Students’ average technical levels for each instrumentation scheme on respectively W1 and W5 was calculated to identify students’ global development during the work. For example, students’ average technical level score on W1 in scheme A was calculated from five students whose actions were coded technical level 1, seven students who scored level 2, and two students on level 3, which resulted in an average technical level score of 1.8. Likewise, we coded students’ reasoning and calculated their average conceptual levels for each scheme from A to F, while working on W1 and W5. The change in performance on technical and conceptual levels from the initial phase in W1 to the more advanced phase in W5 is visualized in Fig. 2. When comparing students’ work on W1 to W5, students showed an improving level of proficiency in their application and control of the tool as well as in their usage and expression of statistical concepts in their accompanying reasoning. As students’ development of TinkerPlots techniques and conceptual understanding of statistical modeling was observed simultaneously, the results show a co-development of techniques and concepts.

Fig. 2
figure 2

Development of students’ average technical level (TL) and conceptual level (CL) for each instrumentation scheme from worksheets 1 to 5

It is interesting to note that in schemes C and D, we observed more progress in students’ average conceptual level score than for their technical level score. Both these schemes required more complex TinkerPlots techniques than the other schemes. In the initial phase, concerning these two schemes, most students of group 1 worked carefully according to the TinkerPlots instruction sheet, which enabled them to use the correct techniques. For example, concerning students’ TinkerPlots techniques in scheme C during the initial phase with W1, all fourteen students had difficulty using the history option in TinkerPlots to visualize the sampling distribution. They all followed the instruction stepwise. Seven of them made mistakes in their actions—for example, not knowing how to enlarge the history window to enter all required information or not being able to select a useful characteristic for the history option—which made it difficult for them to visualize a correct sampling distribution, and as such, their actions were coded technical level 2. The other seven students made a correct visualization, although they encountered problems with displaying a clear bar chart or entering the correct values, and, as such, their actions were coded technical level 3. Students’ reasoning during the initial phase focused on the correct technical actions. For the seven students that were unable to visualize a correct sampling distribution, we also observed incorrect reasoning, that is, wrong statements or incorrectly using words and symbols related to sample, variability, repeated samples, and sampling distribution, and we coded their reasoning conceptual level 1. In the data of five of the seven students that managed to display a correct sampling distribution, we observed superficial but correct reasoning, that is, noticing that the graph looks more or less the same as on the instruction sheet and reading the values on the horizontal axis for common sample result; as such, we coded their reasoning conceptual level 2. The two other students that visualized a correct sampling distribution were in one team. They discussed that the shape of the sampling distribution was not in line with their expectations, as they expected a smooth bell curve. Later in this section, we present in detail the work of these two students.

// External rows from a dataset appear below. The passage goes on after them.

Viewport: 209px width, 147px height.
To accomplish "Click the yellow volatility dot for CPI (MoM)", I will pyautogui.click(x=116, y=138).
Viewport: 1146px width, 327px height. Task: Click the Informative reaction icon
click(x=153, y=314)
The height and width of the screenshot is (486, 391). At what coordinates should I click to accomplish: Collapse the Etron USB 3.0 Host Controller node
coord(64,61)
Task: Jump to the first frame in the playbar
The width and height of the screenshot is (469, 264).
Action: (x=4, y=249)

In the more advanced phase (W5), with regard to students’ technical level in scheme C, all fourteen students in group 2 displayed a correct sampling distribution and were coded level 3 or higher. Four of them explored a quick start for simulating and adding repeated sample results to a sampling distribution; their actions were coded technical level 5. Concerning students’ conceptual level in scheme C with W5, all students’ reasoning was coded level 4 or higher, as they correctly stated that more repeated samples led to a smoother shape of the sampling distribution with a peak and average that resembled the modeled population proportion. For example, a student quoted:

This is in line with our expectations. Most of the sample results seem to be in between 43 and 47. This bar at 42 is a bit high [local peak], but yeah, it can happen that within these 100 repeated samples, there are incidentally more with 42...

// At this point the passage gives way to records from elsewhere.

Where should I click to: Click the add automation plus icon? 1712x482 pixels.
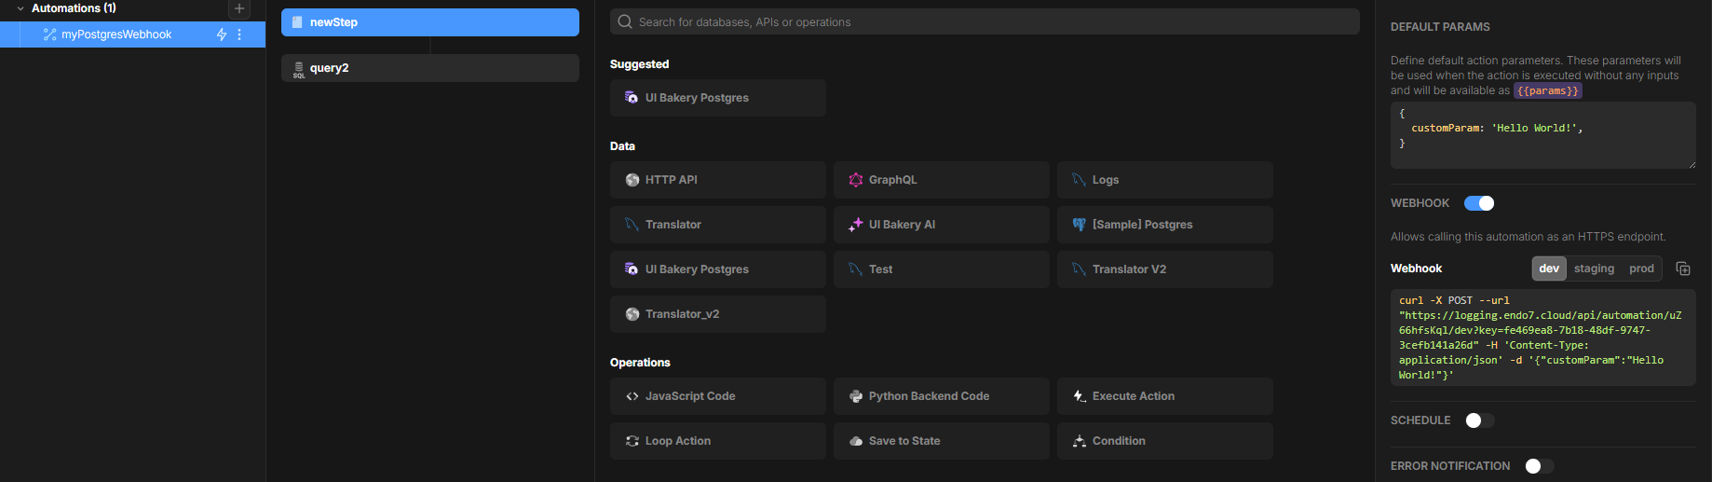(239, 8)
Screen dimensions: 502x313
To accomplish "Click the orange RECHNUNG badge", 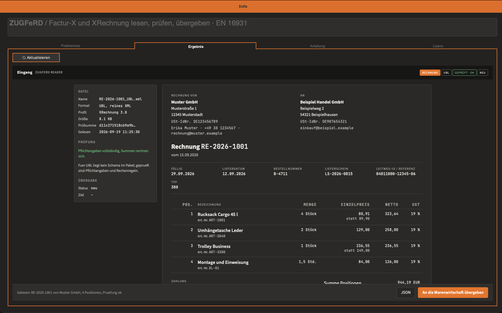I will 430,73.
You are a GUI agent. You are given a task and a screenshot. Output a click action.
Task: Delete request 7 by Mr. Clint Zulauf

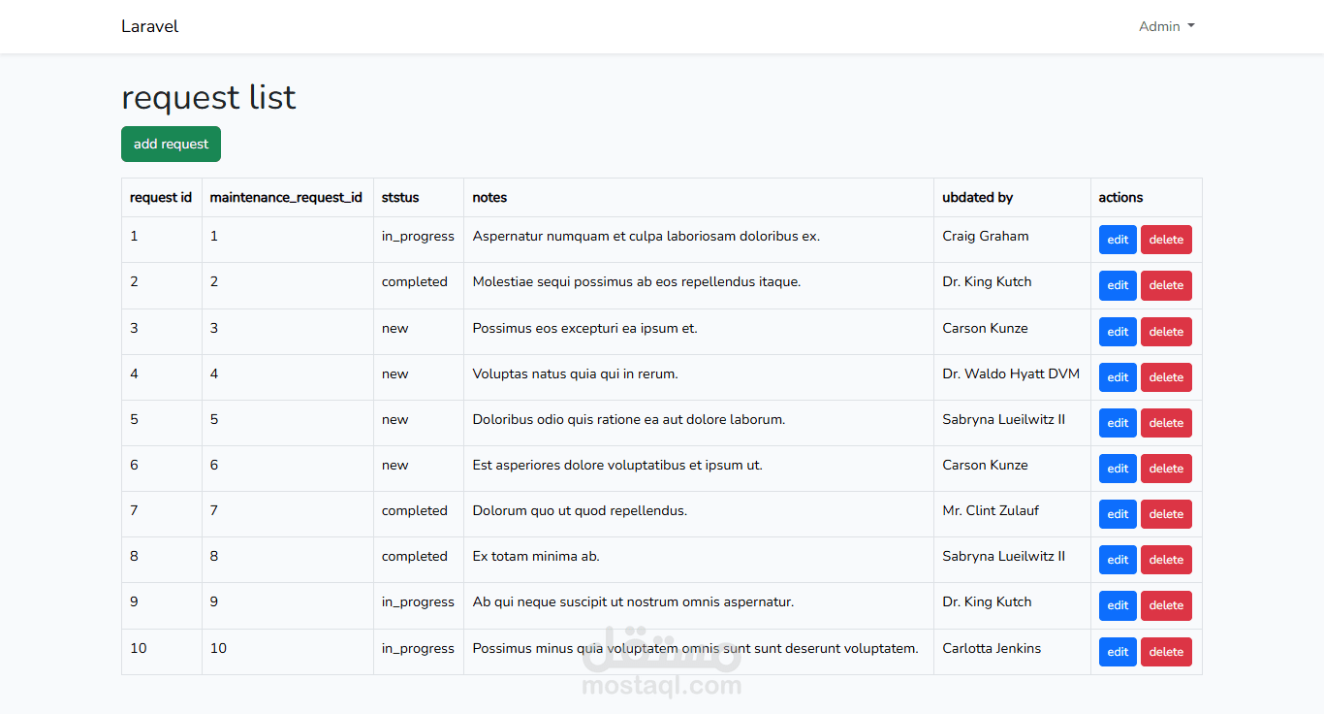(1166, 514)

With regard to the intertwinement of developing techniques and conceptual understanding, based on our findings in schemes C and D, it appeared that for schemes that required complex TinkerPlots techniques, a strong technical focus in the initial phase occurred together with less proficiency on a conceptual level, and, additionally, that in the more advanced phase within those schemes, students’ statements shifted from discussing techniques to reasoning with concepts, which resulted in more progress for conceptual understanding. In schemes A, B, E, and F, we observed a more balanced co-development. Lastly, it is worth mentioning that in the advanced phase, most students (10 out of 14) were capable of using the simulated sampling distribution from repeated sampling as a model for determining the probability of a specific range of sample results, and, as such, to interpret the statistical model to solve a given problem.

4.3 Two cases

In this section, we present two cases of students as illustrative examples of how we zoomed in on the observed data to reveal the intertwining of emerging TinkerPlots techniques and conceptual understanding of statistical modeling in the personal schemes students develop. First, we present the case of Elisha and Willie (all student names are pseudonyms) while working on W1, as it illustrates how conceptual understanding influenced TinkerPlots techniques and vice versa in the initial phase. Second, we present the case of William and Brenda while working on W5 in the more advanced phase.

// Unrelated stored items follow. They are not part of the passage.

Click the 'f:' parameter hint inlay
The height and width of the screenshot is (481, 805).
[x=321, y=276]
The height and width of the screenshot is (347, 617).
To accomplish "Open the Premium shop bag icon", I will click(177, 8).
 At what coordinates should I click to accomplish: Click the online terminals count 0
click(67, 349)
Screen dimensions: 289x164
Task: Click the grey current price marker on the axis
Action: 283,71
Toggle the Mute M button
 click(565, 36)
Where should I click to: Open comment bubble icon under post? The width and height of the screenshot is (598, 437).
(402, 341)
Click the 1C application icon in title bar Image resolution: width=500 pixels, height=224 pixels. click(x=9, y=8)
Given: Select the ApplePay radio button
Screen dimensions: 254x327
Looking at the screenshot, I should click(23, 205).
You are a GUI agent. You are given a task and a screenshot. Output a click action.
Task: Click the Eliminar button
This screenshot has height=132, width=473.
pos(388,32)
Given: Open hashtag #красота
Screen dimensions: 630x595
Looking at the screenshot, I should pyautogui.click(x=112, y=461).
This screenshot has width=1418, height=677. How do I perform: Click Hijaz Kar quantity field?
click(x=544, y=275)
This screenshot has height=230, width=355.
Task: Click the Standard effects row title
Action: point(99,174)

4.3.1 The case of Elisha and Willie

We focus on Elisha and Willie’s work on W1 tasks 5 and 8 (Fig. 3). We start by highlighting some of their actions and reasoning, followed by an evaluation of how their developing TinkerPlots techniques influenced their conceptual understanding and vice versa. To answer W1 task 5, we expected students in scheme A of the instrumentation scheme to develop TinkerPlots techniques for entering the population characteristics as shown in Fig. 4(a). However, when entering the sample size in scheme B, Elisha and Willie incorrectly entered 100. Later on, when they arrived at scheme Finterpret the results using the sampling distributionthe following discussion in excerpt 1 took place while the two students were looking at the simulated sampling distribution on their screen (see Fig. 5(a)).

Fig. 3
figure 3

Tasks 5 and 8 from worksheet 1

Fig. 4
figure 4

Building a population model on worksheet 1 task 5: the expected model (a) and Willie and Elisha’s model (b)

Fig. 5
figure 5

Willie and Elisha’s simulated sampling distributions from repeated sampling for worksheet 1 task 5. (a) Simulated sampling distribution for worksheet 1 with an incorrect sample size of 100 instead of 30. (b) Simulated sampling distribution for worksheet 1 with sample size 30 and 100 repeated samples, showing a “bumpy” shape. (c) Simulated sampling distribution for worksheet 1 with sample size 30 and 300 repeated samples, showing a “smooth” shape


According to this graph, the sample results vary between 58 and 80 pupils who have breakfast every day [silence]. But... how is this possible? We only have 30 pupils in one sample…...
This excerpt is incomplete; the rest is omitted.